Back when country music was actually worth listening to, Alan Jackson had a song called “Remember When.” In it, he recounts his life, back to when he first fell in love, got married, had children, etc. etc. There's a line in the song that says, “Remember when thirty seemed so old? Now looking back, it was just a stepping stone.”

As I write this column, it is the eve of my birthday, and by the time any of you read this, I will be the ripe old age of 37. I know that's not really all that old, but it seems ancient. That song I was just talking about? It came out in 2003. Just three years after I graduated from high school. Yes Alan, I remember when 30 seemed so old. I should still be 18. No, wait. My daughter will be 18 next year. How is that possible? Am I going to have a midlife crisis? Am I already having one?

Not too terribly long ago, I found myself constantly questioning everything around me: friends, my career, education. Were the people in my life the types I needed in my circle? Were they lifting me up or tearing me down? Should I go back to school? Will I ever get published again? Do I need to go into the medical field?

Add to that questioning my role as a mother and answering the always present, “When are you going to settle down and get married?”

I’ve stopped doing that in the past year. I’ve stopped doing a lot of things – most importantly the self-depreciation. As hard as it may be, I’ve started saying no when I need to or just want to. I’ve tossed out the toxic people. I’ve stopped eating (for the most part) sugar.

And none of that damaged me. If anything, I am better than where I was and who I was.

I’m seeing aging as a completely different process now, even though I’ve begun suffering from memory loss and watching Wheel of Fortune religiously. (At least it’s not The Price is Right, right?)

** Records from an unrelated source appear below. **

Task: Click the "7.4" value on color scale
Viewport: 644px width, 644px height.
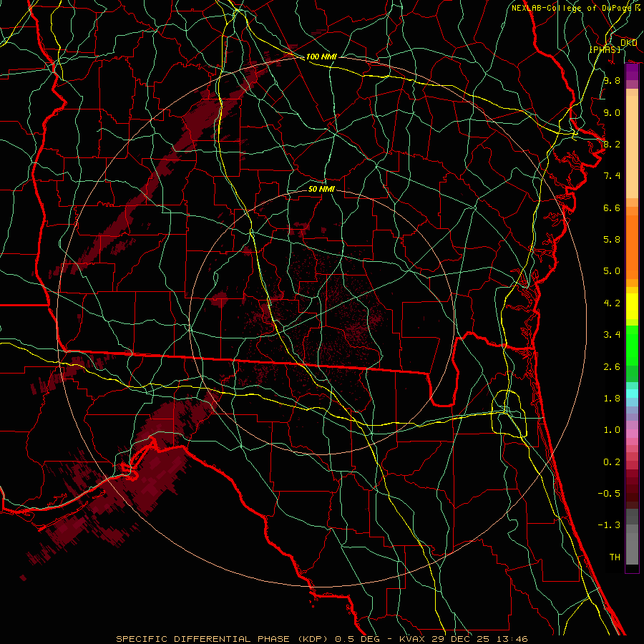Action: 611,176
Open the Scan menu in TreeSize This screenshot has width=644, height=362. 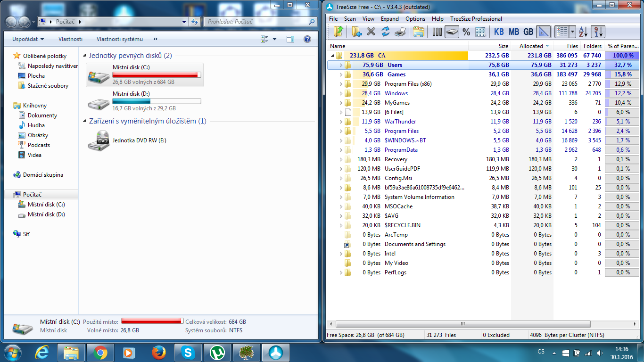click(x=350, y=19)
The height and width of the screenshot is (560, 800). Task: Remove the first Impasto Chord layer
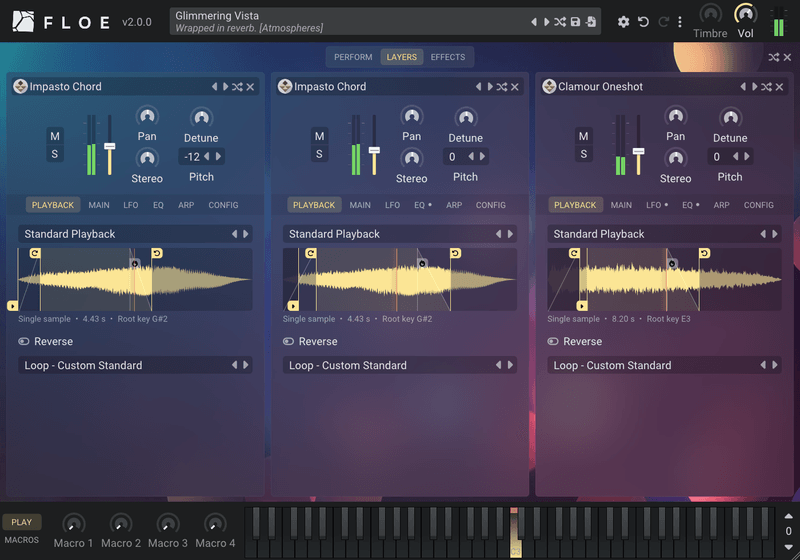(x=250, y=87)
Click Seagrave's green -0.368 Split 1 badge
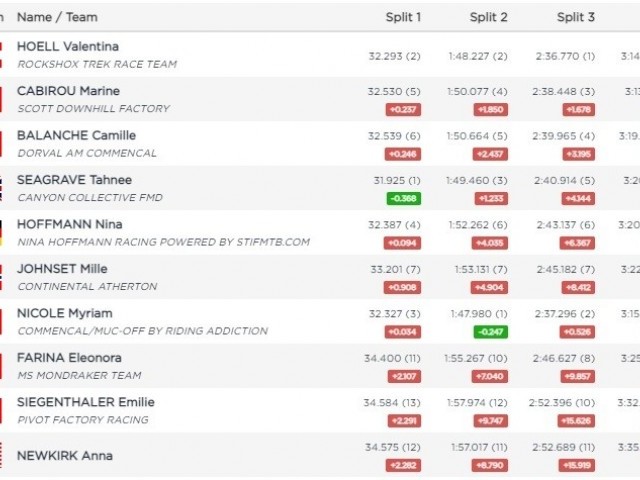640x480 pixels. pos(404,198)
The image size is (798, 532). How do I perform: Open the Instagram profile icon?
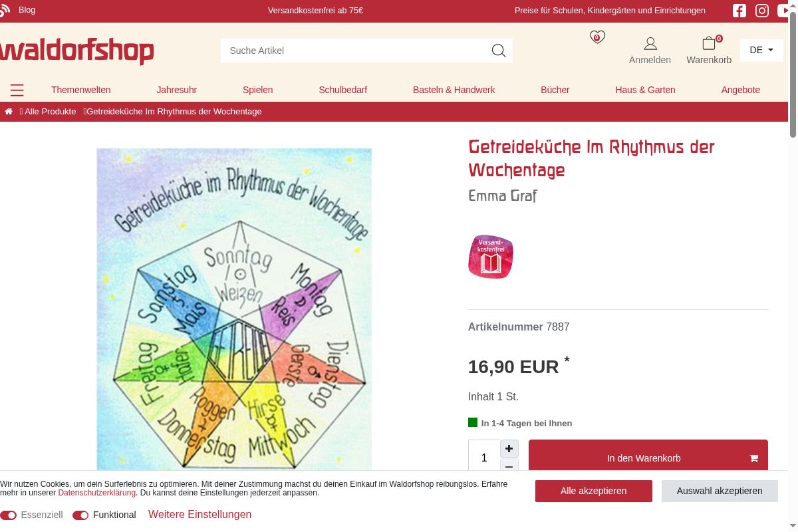click(762, 11)
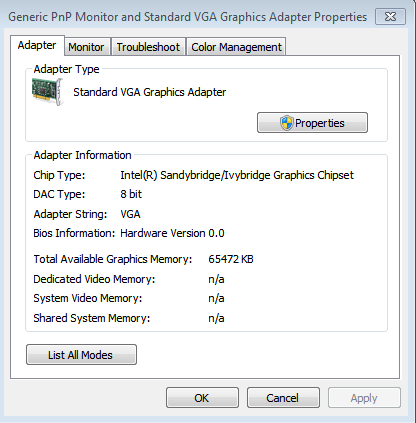Click the dialog title bar text
This screenshot has height=423, width=416.
187,17
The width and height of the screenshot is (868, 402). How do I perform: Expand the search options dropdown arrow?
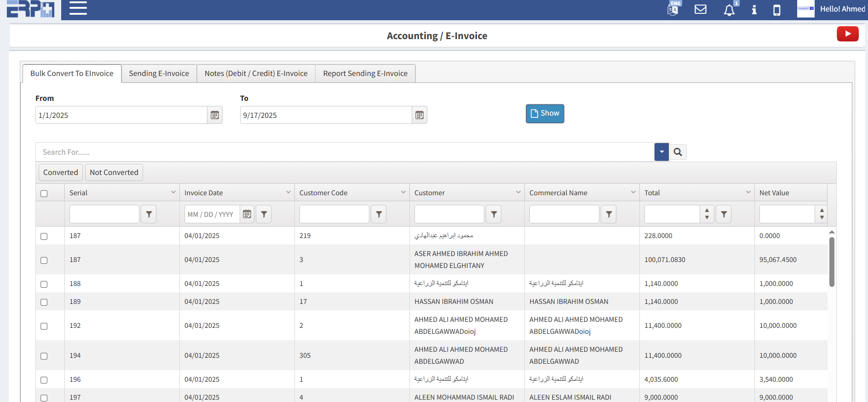coord(661,152)
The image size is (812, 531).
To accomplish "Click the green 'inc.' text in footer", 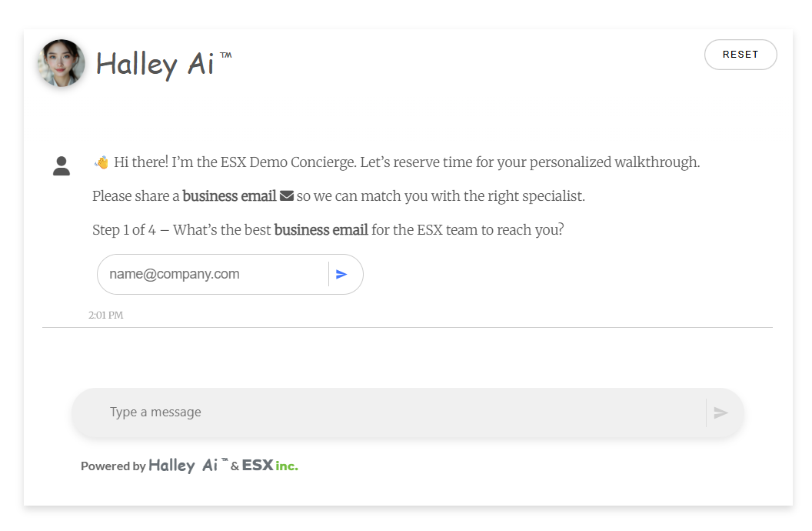I will (287, 466).
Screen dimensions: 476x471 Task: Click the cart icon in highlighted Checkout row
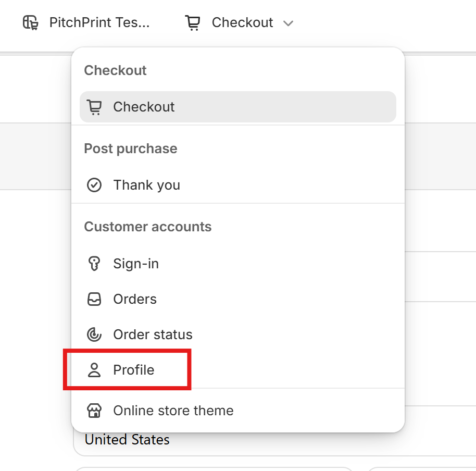pyautogui.click(x=94, y=107)
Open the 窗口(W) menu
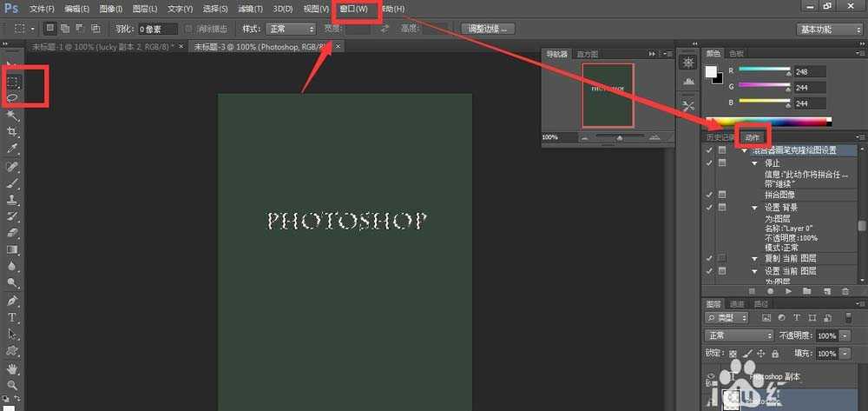 pos(353,9)
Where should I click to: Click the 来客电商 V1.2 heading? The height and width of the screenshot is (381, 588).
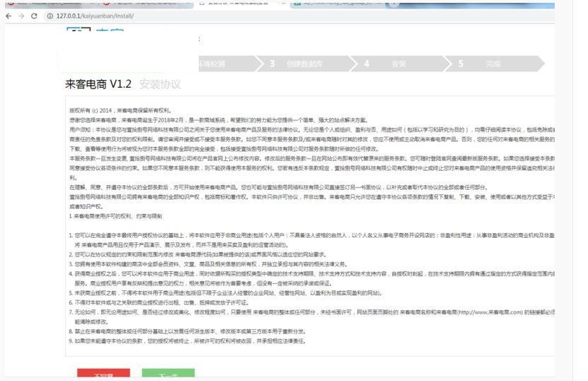(x=98, y=84)
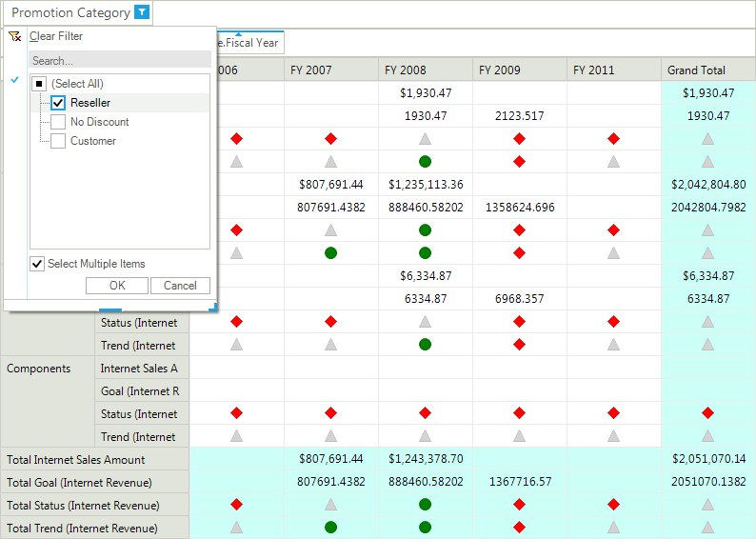Check the No Discount checkbox
This screenshot has width=756, height=539.
click(58, 122)
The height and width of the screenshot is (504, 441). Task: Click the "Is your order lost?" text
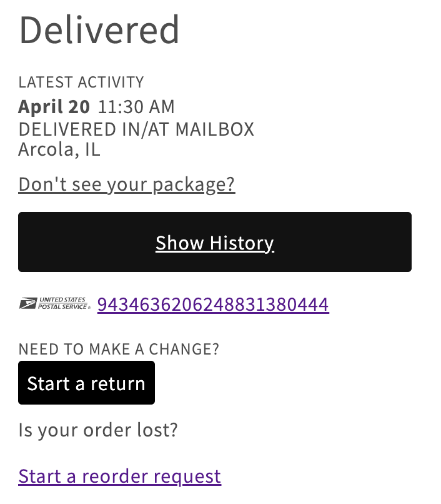(x=99, y=430)
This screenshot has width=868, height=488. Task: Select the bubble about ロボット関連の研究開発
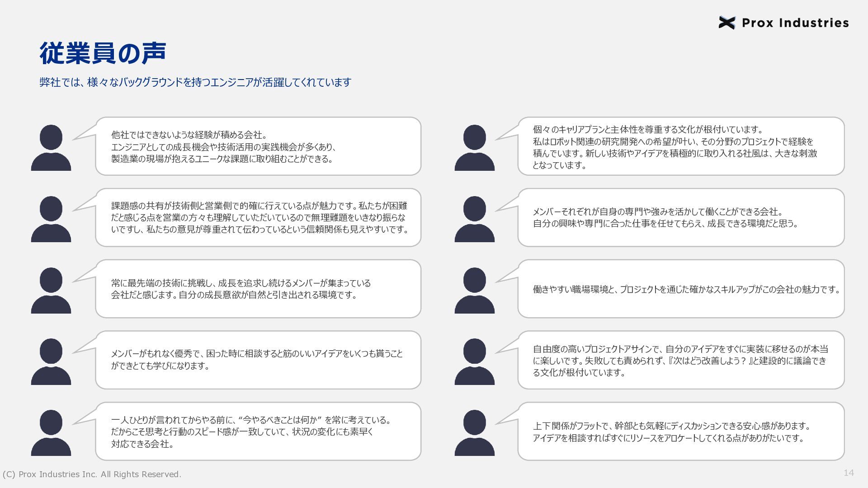(x=681, y=146)

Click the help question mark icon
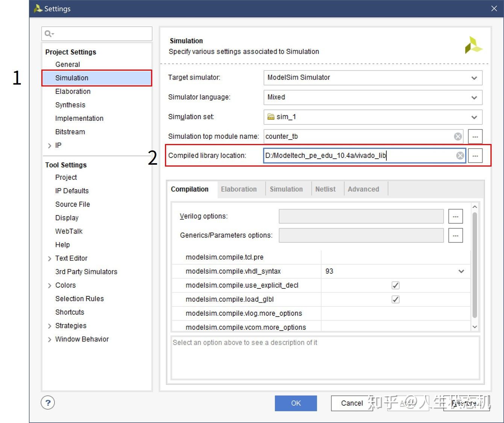pos(48,403)
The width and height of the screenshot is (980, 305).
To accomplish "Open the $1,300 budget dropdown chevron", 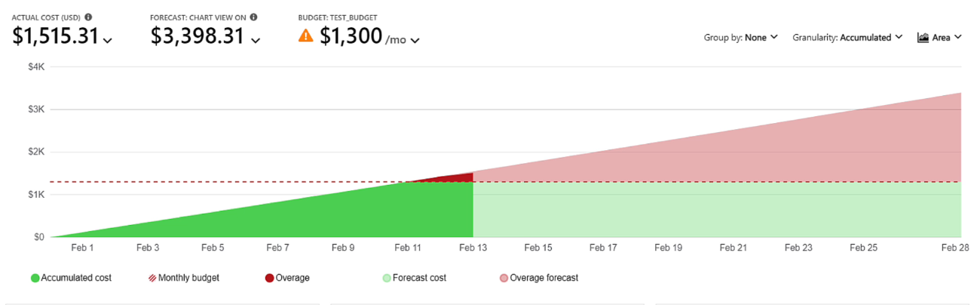I will point(415,40).
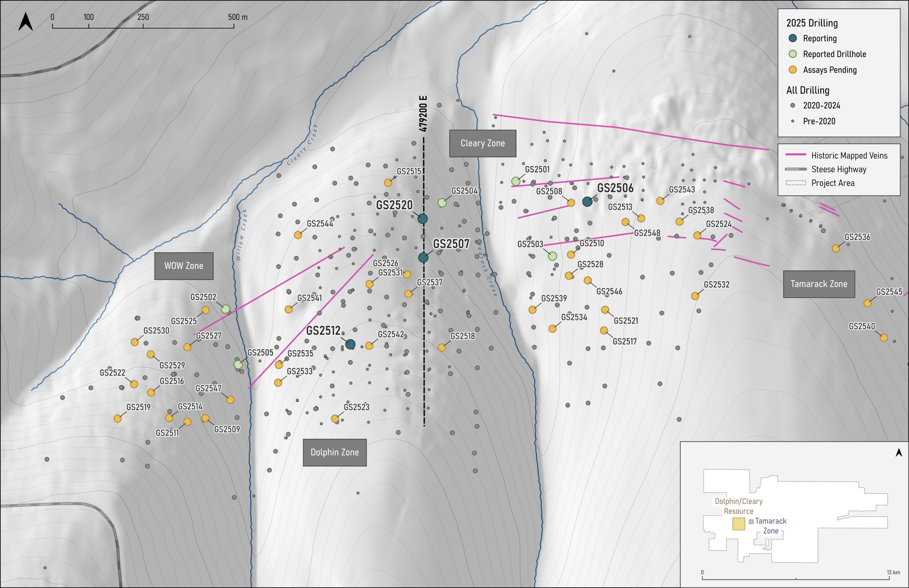Select the Dolphin Zone label box
This screenshot has height=588, width=909.
point(334,452)
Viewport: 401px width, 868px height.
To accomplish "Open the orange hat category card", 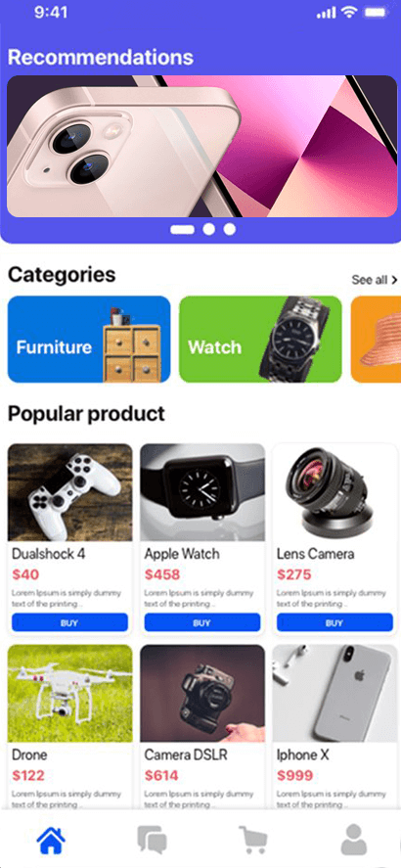I will pyautogui.click(x=377, y=339).
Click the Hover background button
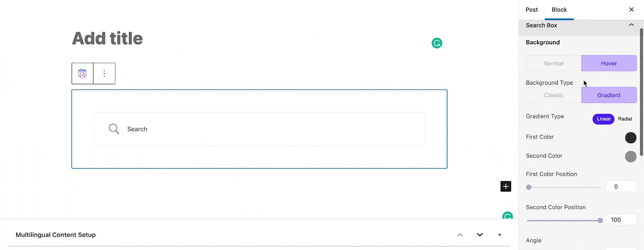 pos(609,63)
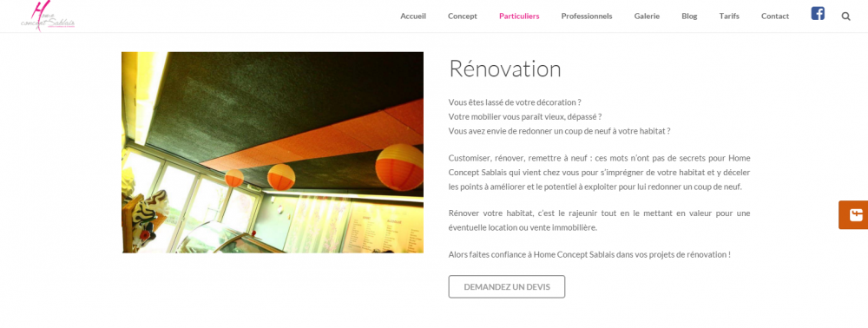
Task: Click the Demandez un devis button
Action: [507, 286]
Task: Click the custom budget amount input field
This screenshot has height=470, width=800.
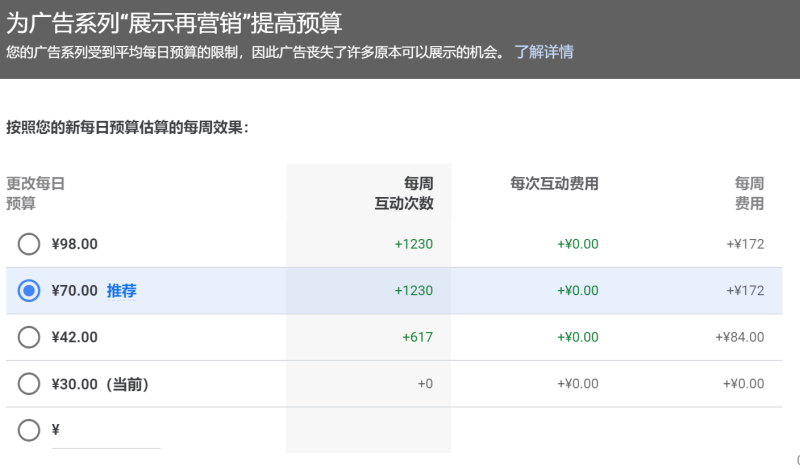Action: (108, 432)
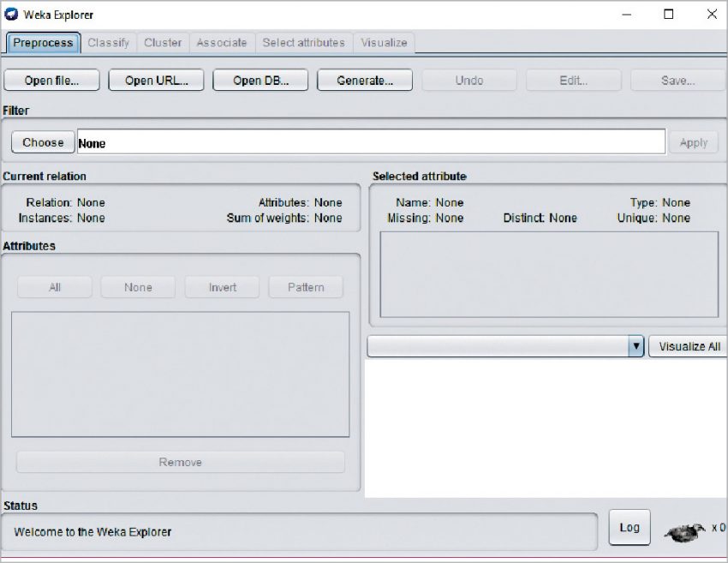Switch to the Classify tab

[x=108, y=43]
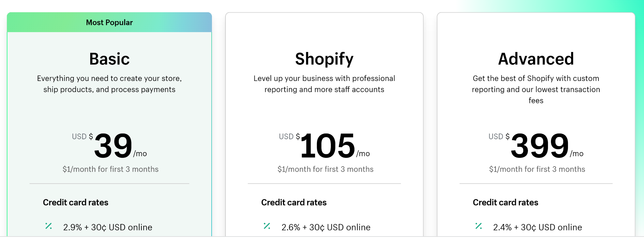Click the percent icon in Basic plan
644x240 pixels.
(49, 226)
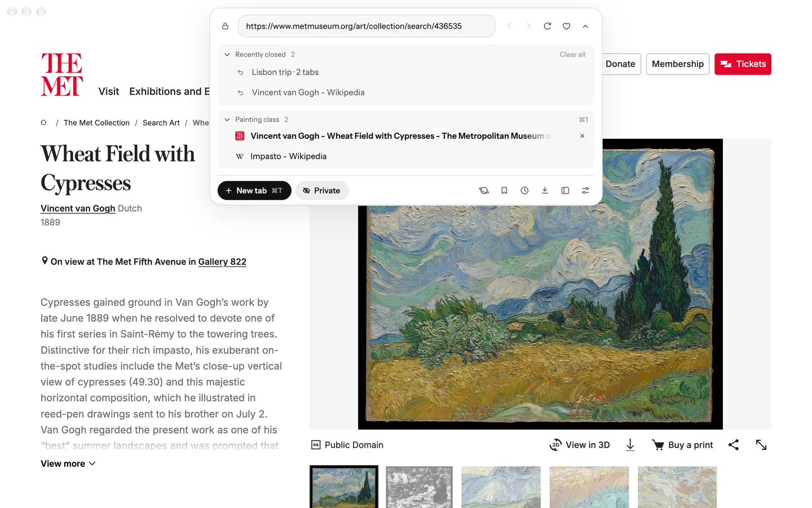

I don’t feel inadequate or like I’m missing part of something because I don’t have a “life partner.” Those holes were fulfilled when I reaccepted Christ into my life and realized I will never be complete and that’s okay. We are molds; we are meant to bend and stretch and change over time.

I find humor and beauty in getting older. Walking through Target with my mama on Sunday, I’m not sure how many KitchenAid appliances I ooh’ed and aah’ed over. Nowadays, I’ll take a waffle iron or cheese grater over a new pair of shoes. I am also mesmerized by antique doorknobs and lampshades.

If I’m entering the midlife crisis stage, I’ve got my arms wide open to what’s next. This has been the greatest birthday eve ever. I’ve sat with my parents and watched music videos ranging from BTS to Queen and Michael Jackson. Just before loading up the dishwasher (exciting, right?) I moonwalked around the kitchen with my daughter, both of us in socks and clueless. But we laughed. We loved. To paraphrase Mr. Jackson’s lovely song: I won’t be sad. I’ll be glad. For all the life I’ve had. And I’ll remember when.